Sir John Redwood is a former MP for Wokingham and a former Secretary of State for Wales. He will soon join the House of Lords.
The best thing about the government so far has been the u-turns. It is good when they realise they have made a bad mistake, and sensible to reverse at least some of the damage.
But now they have got the habit of u-turns, please can we have some more? And when they decide on one, can they please cancel the whole bad policy, not just part of it?
They reversed some of the higher inheritance tax on farms. Now they need to cancel the rest, and to cancel the higher rate on small businesses generally. It is having a chilling effect on enterprise.
They reversed the changes to Personal Independence Payments. Will they now balance that by being more careful about how many people they grant sick notes for life, as these have soared for no obvious valid reason?
They reversed some of the attack on pensioner fuel benefits. I can accept their wish not to pay it to pensioners who have saved for a better income in old age. I think it wrong to link this removal of benefit with pushing many pensioners into a higher tax bracket to increase their taxes at the same time; that is a nasty attack on the prudent and hard working.
They are saying they will abate the large increases in business rates on pubs. Why not on other leisure and retail premises on the struggling high streets? Why the tax attack on so many of these crucial businesses in the first place?
They made a few changes to their anti jobs Employment Rights Bill. The bulk of it remains as a dagger plunged into an ailing employment market.
There are plenty of other deeply damaging policies where we still await even a partial u-turn, such as the job killing National Insurance rise of the first budget, which helped push the jobs market down and sent unemployment on its rapid rise. Why break a manifesto promise on national insurance for the self-employed? Why, when you say you want more and better-paid jobs, place a tax on creating them?
There is the mindless and damaging give away of the Chagos Islands. Why give a crucial Anglo-American base away to a friend of China? Why leave a well protected marine conservation area open to commercial exploitation by a new owner? Why go contrary to the wishes of the Chagos islanders, now British citizens, who want to keep their islands British? Why, above all, give Mauritius a huge dowry for passing over such valuable assets? Just cancel the deal.
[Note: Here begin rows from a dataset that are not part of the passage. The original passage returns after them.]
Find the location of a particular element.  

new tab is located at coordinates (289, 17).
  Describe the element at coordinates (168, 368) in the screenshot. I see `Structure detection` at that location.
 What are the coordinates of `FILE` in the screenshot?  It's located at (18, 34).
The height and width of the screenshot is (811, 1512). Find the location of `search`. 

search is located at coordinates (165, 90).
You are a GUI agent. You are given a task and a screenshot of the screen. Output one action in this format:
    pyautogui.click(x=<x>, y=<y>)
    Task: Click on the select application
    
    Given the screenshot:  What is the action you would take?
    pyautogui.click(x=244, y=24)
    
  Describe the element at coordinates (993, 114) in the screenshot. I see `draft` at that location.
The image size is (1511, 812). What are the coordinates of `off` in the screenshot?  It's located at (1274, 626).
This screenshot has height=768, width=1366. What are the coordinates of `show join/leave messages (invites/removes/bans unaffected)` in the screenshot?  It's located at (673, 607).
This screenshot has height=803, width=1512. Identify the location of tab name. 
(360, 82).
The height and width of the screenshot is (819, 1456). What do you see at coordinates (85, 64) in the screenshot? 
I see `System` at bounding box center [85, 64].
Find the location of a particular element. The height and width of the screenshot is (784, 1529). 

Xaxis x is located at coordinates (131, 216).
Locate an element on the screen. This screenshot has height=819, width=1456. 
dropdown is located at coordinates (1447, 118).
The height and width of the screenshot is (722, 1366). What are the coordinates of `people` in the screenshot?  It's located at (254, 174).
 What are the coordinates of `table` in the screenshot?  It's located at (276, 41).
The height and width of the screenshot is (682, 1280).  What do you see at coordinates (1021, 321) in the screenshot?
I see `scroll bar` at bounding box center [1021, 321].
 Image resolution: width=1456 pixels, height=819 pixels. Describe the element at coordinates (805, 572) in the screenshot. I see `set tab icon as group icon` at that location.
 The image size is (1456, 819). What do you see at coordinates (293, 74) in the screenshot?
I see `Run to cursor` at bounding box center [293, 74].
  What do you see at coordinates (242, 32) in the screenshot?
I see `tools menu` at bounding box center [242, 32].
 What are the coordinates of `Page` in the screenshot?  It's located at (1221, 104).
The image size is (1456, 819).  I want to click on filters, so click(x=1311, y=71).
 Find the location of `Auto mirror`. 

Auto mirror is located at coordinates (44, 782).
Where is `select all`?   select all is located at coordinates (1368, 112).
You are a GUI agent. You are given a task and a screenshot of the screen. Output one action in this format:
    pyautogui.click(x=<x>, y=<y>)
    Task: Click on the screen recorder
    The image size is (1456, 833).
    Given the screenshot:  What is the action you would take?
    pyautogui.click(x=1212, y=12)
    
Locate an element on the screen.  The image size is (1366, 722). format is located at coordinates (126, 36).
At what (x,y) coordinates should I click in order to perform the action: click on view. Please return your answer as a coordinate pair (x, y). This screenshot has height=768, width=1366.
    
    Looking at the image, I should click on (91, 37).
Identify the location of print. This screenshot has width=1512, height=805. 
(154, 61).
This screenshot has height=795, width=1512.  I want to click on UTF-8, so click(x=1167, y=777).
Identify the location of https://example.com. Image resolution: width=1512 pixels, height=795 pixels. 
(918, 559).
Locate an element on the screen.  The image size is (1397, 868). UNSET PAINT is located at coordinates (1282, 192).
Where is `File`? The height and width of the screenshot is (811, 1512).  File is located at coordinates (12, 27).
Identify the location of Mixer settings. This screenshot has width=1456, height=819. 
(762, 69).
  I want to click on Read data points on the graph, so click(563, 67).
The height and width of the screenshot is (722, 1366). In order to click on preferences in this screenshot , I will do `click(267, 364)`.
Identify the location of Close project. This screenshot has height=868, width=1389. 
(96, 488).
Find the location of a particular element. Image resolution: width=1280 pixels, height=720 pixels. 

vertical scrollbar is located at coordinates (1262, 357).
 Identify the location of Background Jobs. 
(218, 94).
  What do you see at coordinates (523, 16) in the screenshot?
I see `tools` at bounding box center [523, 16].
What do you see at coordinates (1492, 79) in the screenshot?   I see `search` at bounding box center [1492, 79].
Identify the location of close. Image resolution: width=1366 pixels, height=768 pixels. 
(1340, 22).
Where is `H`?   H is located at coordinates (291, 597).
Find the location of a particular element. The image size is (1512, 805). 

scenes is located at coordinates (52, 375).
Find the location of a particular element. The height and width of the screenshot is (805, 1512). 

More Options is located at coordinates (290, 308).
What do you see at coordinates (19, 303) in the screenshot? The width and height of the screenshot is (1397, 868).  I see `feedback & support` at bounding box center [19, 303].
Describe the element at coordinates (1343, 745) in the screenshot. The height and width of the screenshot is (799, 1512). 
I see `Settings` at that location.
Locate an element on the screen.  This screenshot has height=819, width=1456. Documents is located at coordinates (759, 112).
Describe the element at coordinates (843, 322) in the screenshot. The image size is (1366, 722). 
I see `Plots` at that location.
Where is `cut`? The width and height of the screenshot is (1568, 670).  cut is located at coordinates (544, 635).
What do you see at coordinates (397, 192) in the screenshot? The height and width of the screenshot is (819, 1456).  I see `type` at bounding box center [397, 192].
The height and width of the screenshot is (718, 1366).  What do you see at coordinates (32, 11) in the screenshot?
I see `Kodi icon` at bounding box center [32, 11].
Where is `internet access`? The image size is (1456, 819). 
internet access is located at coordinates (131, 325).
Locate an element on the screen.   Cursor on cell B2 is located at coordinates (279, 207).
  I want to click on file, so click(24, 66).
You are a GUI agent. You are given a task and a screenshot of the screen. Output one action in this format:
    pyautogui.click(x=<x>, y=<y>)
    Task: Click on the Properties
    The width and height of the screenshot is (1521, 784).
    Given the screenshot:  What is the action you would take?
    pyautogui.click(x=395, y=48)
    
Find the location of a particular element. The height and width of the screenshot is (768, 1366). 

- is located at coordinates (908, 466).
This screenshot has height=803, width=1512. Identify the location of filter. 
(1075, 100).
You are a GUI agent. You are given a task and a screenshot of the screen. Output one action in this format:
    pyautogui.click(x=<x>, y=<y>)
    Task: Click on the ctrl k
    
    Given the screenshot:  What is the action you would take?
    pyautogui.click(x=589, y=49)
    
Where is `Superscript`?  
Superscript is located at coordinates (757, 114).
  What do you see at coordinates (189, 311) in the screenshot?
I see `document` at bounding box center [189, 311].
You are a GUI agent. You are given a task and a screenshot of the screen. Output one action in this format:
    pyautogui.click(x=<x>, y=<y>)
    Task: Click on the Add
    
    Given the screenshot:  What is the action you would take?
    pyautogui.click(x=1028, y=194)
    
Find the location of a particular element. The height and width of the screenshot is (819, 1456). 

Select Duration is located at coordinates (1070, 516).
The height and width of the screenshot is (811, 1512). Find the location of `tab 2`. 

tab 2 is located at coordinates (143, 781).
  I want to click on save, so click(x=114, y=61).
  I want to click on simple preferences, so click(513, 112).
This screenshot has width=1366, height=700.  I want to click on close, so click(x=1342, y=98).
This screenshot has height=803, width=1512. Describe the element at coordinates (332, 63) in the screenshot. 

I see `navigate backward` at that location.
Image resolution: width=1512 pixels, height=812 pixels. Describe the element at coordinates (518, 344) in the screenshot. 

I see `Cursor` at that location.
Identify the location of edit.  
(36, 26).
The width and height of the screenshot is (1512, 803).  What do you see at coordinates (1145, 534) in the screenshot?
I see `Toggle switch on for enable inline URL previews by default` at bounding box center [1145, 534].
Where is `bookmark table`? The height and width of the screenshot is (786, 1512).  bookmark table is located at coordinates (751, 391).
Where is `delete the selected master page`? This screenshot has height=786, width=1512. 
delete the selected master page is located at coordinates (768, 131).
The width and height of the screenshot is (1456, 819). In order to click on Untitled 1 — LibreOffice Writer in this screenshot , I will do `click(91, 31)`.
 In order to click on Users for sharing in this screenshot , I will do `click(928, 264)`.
There is the give away of 12 years of our fish to the EU so that continental large boats can come in and take our fish and maybe damage our marine environment. Instead the should issue less overall quota but more to British vessels to help rebuild the national fishing fleet. Don’t we need the fishing jobs, the boat-building jobs, and the fish processing jobs onshore that we could create from this important natural resource?
There is the large sum of money offered to rejoin the Erasmus student scheme, along with the unwillingness to confess they will close down our cheaper and more useful Turing scheme for British students. The Erasmus scheme, unlike Turing, will mean more of our money is spent on continetental students coming here than on British students. It also means our students will be limited to going to continental universities, whereas Turing opens up popular opportunities to study in the US, Australia, Canada and other nations, as well as to European centres.
There is the repeal of the past government’s law to prevent illegal migrants then claiming asylum on arrival. That should be reinstated and implemented, not abandoned. There was too the cancellation of the Rwanda scheme; so where will they deport illegals to to provide a deterrent to coming illegally in small boats?
We would be so much better off if these were all reversed. Above all the last two budgets pushed up spending, taxes and borrowing, inflation and unemployment. The government is discovering that higher taxes can lead to an exodus of talent and wealth in a self destructive doom loop.
The Government inherited inflaiton at two per cent and almost doubled it; unemployment down to four per cent and it is now over five per cent. People voted for change, but not change for the worse. So bring on the u-turns – then we might get going in a positive direction for the changes we actually want want.